How close might that come to idolatry at some point?

So, which is it? When we are confronted with decisions based on love or judgment is it church dogma and teachings or God's love that is the final arbiter? Can it ever be both and still send someone out into the wilderness alone and marginalized?

I know my bias. I was brought up a Roman Catholic; I grew up loving the church and God. I was taught they were one and believing that nearly took my life. Finally in my thirties, I came to know the difference. I walked away from a church I knew was wrong. In the process I came to find the God that made and loves and all.
Slowly, I was able to see the role of the church as helping communities to live into the teachings of Jesus, struggling as disciples, together – regardless of how uncomfortable, unpopular, or messy the struggles might be. I came to know the joy and courage of others who had gone before, knew that God loved us all and that the church needed to change, even in the face of personal or professional risk. These were Presbyterians who led me back to church, and there are countless others waiting for what I was so blessed to receive.

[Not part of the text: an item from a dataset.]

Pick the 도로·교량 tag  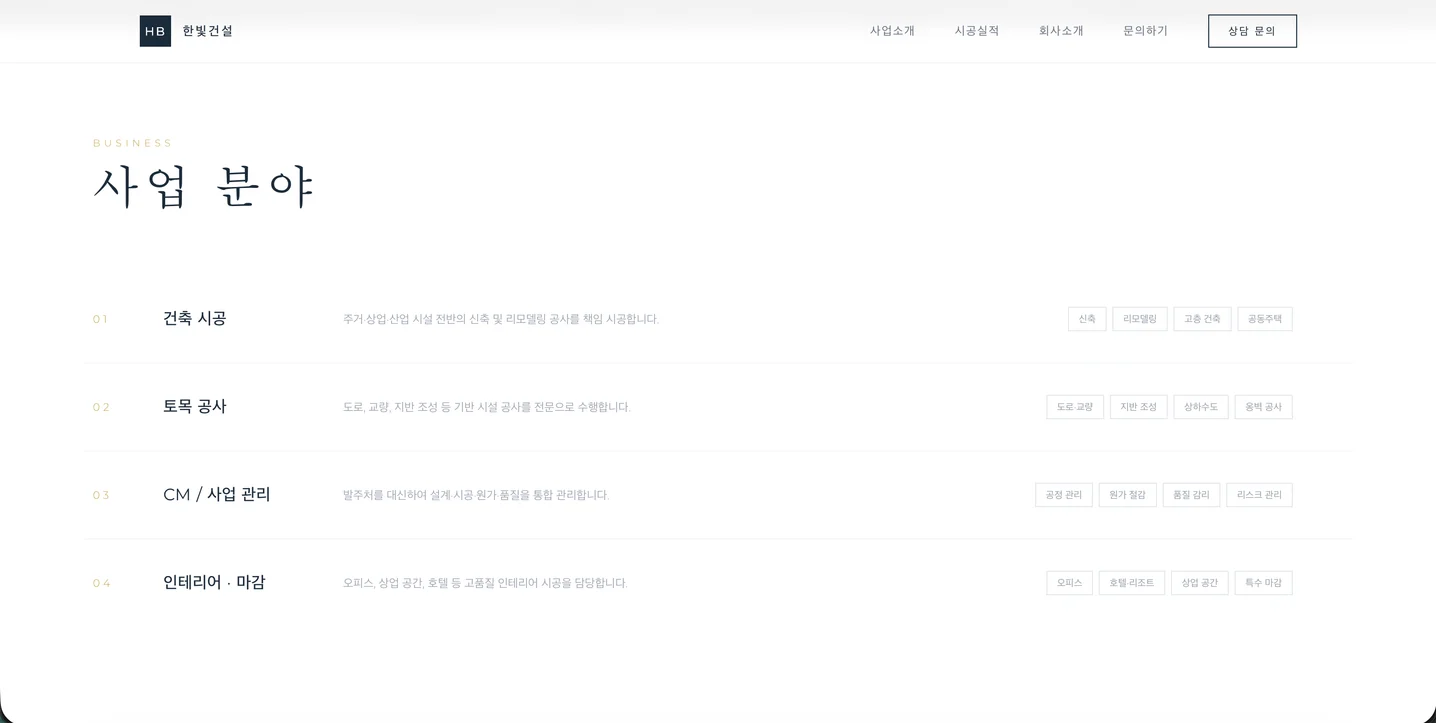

Friends, we cannot forget how violence and fear are out to turn us inward and away from change at every opportunity. Nor can we forget that we have made strides with much, much more to do. The tragedies we speak of remind us of this and more. We cannot become tired or despairing.

Or timid....

Yes, the path is formidable: the road of discipleship is in direct opposition to fear. Recognize any obstacles to discipleship as fear-based at one level or another. Recognize any conflation of God and church as an inherently violent response to God and one another. And know the joy of loving like there is no tomorrow!

This love and discipleship requires being part of the change we want to happen. It requires personal and national leadership that embraces and announces the changes that have taken place at the highest of levels, in our denomination and others. There is great joy in the Good News and the witness we have to offer each other and the world, as we move profoundly forward. We have been baptized to make a difference - not wait for one to happen.

In response to the political silence surrounding the AIDS crisis in 1987, Act Up (A Coalition to Unleash Power) was formed. It's slogan was: "Silence = Death." It is a slogan well to remember in choosing our paths of discipleship.